Let's take a look at our data using databricks visualizations:
* Run the cell below
* click on the second icon underneath the executed cell and choose `Bar`
* click on the `Plot Options` button to configure the graph
  * drag the `tripDistance` into the `Keys` list
  * drag the `totalAmount` into the `Values` list
  * choose `Aggregation` as `AVG`
  * click `Apply`

In [33]:
dfClean = df.select(col("tripDistance"), col("totalAmount")).dropna()

display(dfClean)

tripDistance,totalAmount
9.4,44.3
14.75,44.8
3.35,18.96
3.33,16.3
0.47,5.3
3.07,16.3
0.92,8.97
1.9,11.8
0.77,7.3
2.35,14.16


Note that the points form a diagonal line, which indicates a strong linear relationship between the trip distance and the total amount. This linear relationship shows a correlation between these two values, which we can measure statistically. 

The `corr` function calculates a correlation value between -1 and 1, indicating the strength of correlation between two fields. A strong positive correlation (near 1) indicates that high values for one column are often found with high values for the other, which a strong negative correlation (near -1) indicates that low values for one column are often found with high values for the other. A correlation near 0 indicates little apparent relationship between the fields.

In [35]:
dfClean.corr('tripDistance', 'totalAmount')

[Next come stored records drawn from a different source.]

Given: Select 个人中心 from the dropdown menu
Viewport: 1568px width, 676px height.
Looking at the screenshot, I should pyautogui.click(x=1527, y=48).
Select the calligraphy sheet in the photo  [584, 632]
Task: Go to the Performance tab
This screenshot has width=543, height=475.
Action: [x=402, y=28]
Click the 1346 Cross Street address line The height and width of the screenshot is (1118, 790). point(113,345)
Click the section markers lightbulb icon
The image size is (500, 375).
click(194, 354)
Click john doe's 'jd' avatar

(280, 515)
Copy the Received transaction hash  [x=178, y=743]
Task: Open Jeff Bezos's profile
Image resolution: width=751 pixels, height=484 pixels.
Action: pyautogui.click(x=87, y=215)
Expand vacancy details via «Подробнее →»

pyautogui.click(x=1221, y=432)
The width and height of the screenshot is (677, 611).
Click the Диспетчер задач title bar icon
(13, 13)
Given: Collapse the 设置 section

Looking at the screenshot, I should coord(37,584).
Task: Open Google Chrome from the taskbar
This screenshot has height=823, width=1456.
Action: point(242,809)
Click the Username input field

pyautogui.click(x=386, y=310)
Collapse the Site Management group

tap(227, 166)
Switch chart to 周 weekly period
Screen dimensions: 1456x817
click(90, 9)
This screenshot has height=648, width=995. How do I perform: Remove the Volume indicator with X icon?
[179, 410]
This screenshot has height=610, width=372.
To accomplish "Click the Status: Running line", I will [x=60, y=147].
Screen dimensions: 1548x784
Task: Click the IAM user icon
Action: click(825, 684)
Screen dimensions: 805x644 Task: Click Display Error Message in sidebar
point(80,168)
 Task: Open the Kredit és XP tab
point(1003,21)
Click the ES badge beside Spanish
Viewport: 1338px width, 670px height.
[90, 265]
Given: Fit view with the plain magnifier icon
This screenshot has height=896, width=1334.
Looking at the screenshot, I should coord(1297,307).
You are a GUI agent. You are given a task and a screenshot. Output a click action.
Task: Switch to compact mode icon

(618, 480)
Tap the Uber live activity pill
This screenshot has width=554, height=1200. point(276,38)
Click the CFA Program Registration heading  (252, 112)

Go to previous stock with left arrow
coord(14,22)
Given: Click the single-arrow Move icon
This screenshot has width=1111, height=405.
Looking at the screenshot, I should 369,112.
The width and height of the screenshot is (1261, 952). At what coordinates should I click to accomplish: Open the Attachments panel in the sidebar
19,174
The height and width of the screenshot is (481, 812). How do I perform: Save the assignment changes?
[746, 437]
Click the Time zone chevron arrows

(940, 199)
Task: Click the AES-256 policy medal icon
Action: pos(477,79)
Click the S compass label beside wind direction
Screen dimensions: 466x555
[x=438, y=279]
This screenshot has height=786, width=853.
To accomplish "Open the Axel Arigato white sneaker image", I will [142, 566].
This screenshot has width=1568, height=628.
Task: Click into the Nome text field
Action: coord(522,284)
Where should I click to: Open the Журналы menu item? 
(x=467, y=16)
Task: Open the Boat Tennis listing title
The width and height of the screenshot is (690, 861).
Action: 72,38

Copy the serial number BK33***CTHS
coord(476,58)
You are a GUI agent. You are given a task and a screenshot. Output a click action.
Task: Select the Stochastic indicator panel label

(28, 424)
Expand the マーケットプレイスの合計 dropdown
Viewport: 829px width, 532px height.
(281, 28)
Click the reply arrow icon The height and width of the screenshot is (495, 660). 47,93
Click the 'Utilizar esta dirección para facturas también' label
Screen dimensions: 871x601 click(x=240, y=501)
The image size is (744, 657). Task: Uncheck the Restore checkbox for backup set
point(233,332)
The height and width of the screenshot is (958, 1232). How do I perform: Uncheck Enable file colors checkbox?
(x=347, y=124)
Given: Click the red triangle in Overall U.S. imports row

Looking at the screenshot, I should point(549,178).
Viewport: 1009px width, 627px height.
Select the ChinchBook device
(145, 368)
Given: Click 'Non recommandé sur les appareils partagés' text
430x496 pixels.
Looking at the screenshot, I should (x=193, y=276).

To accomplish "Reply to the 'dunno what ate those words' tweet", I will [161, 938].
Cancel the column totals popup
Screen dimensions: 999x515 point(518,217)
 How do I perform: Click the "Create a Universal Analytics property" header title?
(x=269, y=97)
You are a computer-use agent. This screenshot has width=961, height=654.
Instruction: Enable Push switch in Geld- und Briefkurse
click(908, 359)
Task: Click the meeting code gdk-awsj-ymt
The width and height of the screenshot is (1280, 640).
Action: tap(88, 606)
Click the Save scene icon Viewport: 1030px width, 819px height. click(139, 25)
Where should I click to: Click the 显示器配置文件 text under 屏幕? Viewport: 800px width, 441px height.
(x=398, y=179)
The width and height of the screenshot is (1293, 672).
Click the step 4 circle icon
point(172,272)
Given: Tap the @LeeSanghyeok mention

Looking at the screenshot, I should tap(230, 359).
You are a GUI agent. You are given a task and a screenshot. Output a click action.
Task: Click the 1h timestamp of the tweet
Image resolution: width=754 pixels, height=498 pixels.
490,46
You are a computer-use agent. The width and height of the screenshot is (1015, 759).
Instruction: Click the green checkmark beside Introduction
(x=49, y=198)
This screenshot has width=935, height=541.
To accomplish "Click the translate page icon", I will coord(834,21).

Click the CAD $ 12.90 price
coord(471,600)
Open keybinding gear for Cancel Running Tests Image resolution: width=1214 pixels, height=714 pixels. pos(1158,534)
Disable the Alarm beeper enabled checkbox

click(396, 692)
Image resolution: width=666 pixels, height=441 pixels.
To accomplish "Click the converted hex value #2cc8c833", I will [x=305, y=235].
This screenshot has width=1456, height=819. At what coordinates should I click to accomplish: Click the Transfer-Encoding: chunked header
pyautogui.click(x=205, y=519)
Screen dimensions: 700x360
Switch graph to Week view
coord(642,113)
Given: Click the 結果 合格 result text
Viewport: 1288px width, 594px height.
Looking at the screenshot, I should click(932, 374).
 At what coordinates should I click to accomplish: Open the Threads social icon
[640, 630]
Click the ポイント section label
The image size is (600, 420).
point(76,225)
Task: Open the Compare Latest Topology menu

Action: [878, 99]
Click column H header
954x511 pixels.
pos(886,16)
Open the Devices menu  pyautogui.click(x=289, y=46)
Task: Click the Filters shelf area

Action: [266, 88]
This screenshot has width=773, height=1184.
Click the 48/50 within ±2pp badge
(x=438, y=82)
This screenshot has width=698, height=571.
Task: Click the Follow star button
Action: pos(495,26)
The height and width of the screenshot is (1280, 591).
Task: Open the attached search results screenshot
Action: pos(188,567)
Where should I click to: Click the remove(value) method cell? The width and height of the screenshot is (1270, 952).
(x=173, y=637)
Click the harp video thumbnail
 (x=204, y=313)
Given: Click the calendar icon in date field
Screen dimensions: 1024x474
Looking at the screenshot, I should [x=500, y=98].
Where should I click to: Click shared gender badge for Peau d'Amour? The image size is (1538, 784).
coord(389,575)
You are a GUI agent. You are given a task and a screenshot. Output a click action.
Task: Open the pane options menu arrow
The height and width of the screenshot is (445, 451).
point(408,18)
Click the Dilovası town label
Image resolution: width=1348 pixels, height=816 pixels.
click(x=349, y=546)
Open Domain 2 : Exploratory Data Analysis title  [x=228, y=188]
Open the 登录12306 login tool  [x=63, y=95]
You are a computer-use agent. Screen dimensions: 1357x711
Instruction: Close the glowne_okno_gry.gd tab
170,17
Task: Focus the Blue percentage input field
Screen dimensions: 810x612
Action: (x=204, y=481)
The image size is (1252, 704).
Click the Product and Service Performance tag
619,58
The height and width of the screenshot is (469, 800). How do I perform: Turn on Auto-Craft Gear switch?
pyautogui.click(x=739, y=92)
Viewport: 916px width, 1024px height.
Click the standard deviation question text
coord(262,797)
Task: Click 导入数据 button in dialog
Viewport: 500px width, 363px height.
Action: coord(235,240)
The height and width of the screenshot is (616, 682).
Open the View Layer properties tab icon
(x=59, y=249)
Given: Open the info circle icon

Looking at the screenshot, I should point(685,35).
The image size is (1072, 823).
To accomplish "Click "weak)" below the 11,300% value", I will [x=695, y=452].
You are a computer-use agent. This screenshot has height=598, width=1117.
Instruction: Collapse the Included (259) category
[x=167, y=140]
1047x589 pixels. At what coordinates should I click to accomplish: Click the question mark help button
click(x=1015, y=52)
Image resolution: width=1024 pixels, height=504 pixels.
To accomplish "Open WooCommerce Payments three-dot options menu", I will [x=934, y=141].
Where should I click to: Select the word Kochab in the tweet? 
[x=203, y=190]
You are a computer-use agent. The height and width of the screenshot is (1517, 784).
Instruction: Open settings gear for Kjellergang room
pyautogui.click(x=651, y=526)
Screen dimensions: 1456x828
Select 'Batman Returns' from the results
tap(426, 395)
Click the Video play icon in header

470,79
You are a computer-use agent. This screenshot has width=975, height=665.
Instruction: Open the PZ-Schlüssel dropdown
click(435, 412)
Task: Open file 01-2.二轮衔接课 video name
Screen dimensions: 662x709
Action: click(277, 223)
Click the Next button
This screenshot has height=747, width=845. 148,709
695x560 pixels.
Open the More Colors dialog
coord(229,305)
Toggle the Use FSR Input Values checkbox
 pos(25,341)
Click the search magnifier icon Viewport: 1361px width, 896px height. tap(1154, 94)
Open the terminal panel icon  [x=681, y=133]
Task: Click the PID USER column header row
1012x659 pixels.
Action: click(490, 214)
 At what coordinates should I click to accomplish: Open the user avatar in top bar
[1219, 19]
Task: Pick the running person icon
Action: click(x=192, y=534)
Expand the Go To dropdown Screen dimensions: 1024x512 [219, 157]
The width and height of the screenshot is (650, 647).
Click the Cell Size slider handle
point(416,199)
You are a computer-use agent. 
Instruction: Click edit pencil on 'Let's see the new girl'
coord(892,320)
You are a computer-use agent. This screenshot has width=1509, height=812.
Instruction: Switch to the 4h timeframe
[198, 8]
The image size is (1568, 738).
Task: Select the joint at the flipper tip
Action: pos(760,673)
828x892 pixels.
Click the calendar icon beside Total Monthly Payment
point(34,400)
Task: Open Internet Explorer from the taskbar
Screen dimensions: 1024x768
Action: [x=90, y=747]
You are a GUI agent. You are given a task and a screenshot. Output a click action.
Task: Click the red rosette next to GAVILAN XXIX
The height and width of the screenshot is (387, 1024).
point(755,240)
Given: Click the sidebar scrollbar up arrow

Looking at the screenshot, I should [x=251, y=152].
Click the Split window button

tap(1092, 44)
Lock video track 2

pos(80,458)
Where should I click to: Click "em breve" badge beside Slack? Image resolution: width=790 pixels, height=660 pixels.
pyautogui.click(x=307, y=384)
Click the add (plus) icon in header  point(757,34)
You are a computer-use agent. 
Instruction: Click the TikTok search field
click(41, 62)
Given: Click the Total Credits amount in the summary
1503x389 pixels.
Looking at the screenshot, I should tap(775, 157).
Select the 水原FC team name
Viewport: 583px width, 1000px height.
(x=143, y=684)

Predictive modeling is largely based on statistical relationships between fields in the data. To design a good model, you need to understand how the data points relate to one another.

A common way to start exploring relationships is to create visualizations that compare two or more data values. For example, modify the Plot Options of the chart above to compare the arrival delays for each carrier:

* Keys: temperature
* Series Groupings: month_num
* Values: snowDeprh
* Aggregation: avg
* Display Type: Line Chart

In [37]:
display(df)

passengerCount,tripDistance,hour_of_day,day_of_week,month_num,normalizeHolidayName,isPaidTimeOff,snowDepth,precipTime,precipDepth,temperature,totalAmount
1.0,9.4,15,2,1,,False,29.058823529411764,24.0,3.0,6.18571428571429,44.3
1.0,14.75,13,4,1,,False,0.0,6.0,0.0,4.571929824561403,44.8
1.0,3.35,23,4,1,,False,0.0,1.0,0.0,4.384090909090913,18.96
1.0,3.33,18,2,1,,False,29.058823529411764,24.0,3.0,6.18571428571429,16.3
1.0,0.47,17,6,1,,False,0.0,1.0,0.0,3.846428571428569,5.3
1.0,3.07,9,1,1,,False,0.0,6.0,0.0,0.1594594594594597,16.3
1.0,0.92,23,4,1,,False,0.0,1.0,0.0,-2.999107142857142,8.97
1.0,1.9,12,4,1,,False,0.0,1.0,0.0,4.384090909090913,11.8
1.0,0.77,0,1,1,,False,0.0,1.0,0.0,-5.393749999999998,7.3
1.0,2.35,2,6,1,,False,0.0,24.0,254.0,10.943654822335034,14.16


The plot now shows the relation between the month, the snow amount and the recorded temperature.